Thats what i think too.you could have a bulging disc in your L-4,L-5.If it continues defitnaly see a doc brother

Khem
04-26-2014, 07:53 PM
Is it common or just a one time thing? I've done that before, I imagine I lost my form, or twisted, or something.. but I have had exactly what you describe on several occasions. It usually went away in a couple of days.

kubes
04-26-2014, 07:55 PM
Just a dull ache that gets sharper when sitting up. Right over the tailbone.

It could be a muscle pull or disc related. Has it happened before?

Zaphod
04-26-2014, 09:34 PM
Thats what i think too.you could have a bulging disc in your L-4,L-5.If it continues defitnaly see a doc brother

It's lower than the point where the spine meets the pelvis.

Zaphod
04-26-2014, 09:37 PM
Is it common or just a one time thing? I've done that before, I imagine I lost my form, or twisted, or something.. but I have had exactly what you describe on several occasions. It usually went away in a couple of days.
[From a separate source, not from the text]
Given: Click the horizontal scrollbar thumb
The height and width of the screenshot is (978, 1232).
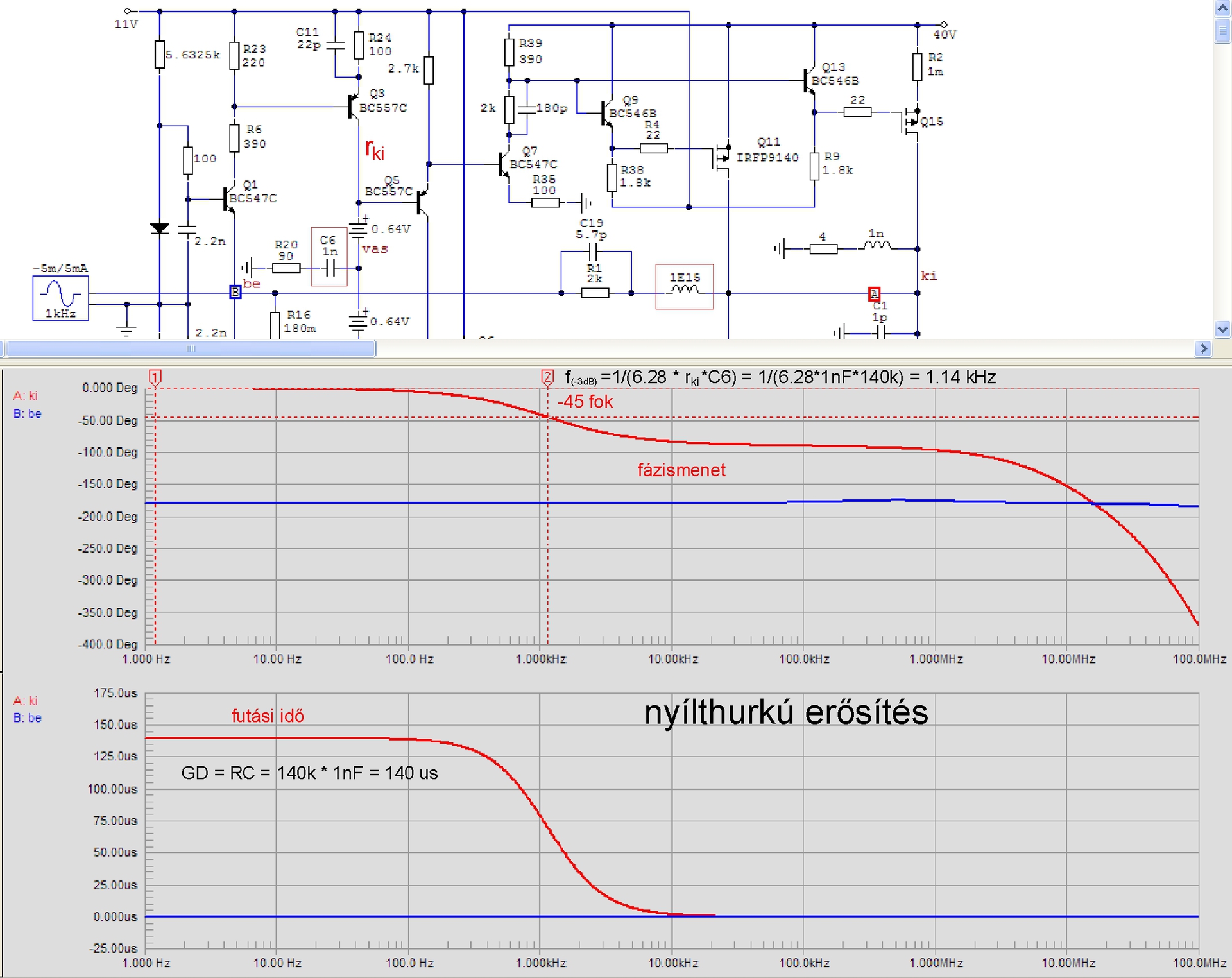Looking at the screenshot, I should pyautogui.click(x=191, y=348).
It's been happening after I do a set of more than five or six reps at about 85% of my one rep max.

animal87
04-26-2014, 09:48 PM
Ice, heat and alleve are my best friends after back day.

kubes
04-27-2014, 12:50 PM
Aleve is a very good point. Miracle OTC med

CTFaygo
04-29-2014, 12:32 PM
If it feels like a stabbing pain when pushing your hips through to the bar to lockout then I can tell you from experience you got bulging discs. I'm currently rehabbing three bulging discs, all in my lower back, due to squatting last year. Make sure if you are going to be hammering the three main lifts that you do not neglect your core. I got lazy with my core work and this is what I feel was a main contributor to hurting myself.

You can also try foam rolling out your back after your training sessions to see if it's a muscle soreness or something deeper.

Let us know what works for you in relieving the pain.

Dont wanna be old
04-29-2014, 02:01 PM
I swear I posted here .
Foam roller on lower back enbetween adding weights .
I also do crunches on large ball with feet hooked on something so I can lean way back to stretch and then squeeze crunch .
I suggest video taping dead lift from the side .
Make sure tape at 85% and up to 1RM .
Then critique yourself .
The idea is you want hips behind you . Like you where going to twerk or something .
Lowerback locked with hips back .
I'm probally lousy at trying to explain but know watching .
I know pro lifter said you had good form but you can improve by watching yourself .
I know it's hip placement causing discomfort because I feel what you explained .
Good luck
DWBO

Zaphod
05-01-2014, 08:47 PM
Seems to be caused by my chair at work. The middle of the seat pan has a rather solid lump from the attachment hardware. Now I have to figure out how to put in for a new chair.

rocky83
05-02-2014, 03:12 PM
I swear I posted here .
Foam roller on lower back enbetween adding weights .
I also do crunches on large ball with feet hooked on something so I can lean way back to stretch and then squeeze crunch .
I suggest video taping dead lift from the side .
Make sure tape at 85% and up to 1RM .
Then critique yourself .
The idea is you want hips behind you . Like you where going to twerk or something .
Lowerback locked with hips back .
I'm probally lousy at trying to explain but know watching .
I know pro lifter said you had good form but you can improve by watching yourself .
I know it's hip placement causing discomfort because I feel what you explained .
Good luck
DWBO

The foam roller does wonders. When I first saw that I thought it was awkward looking, but after I gave it a go I went right to target and bought myself one.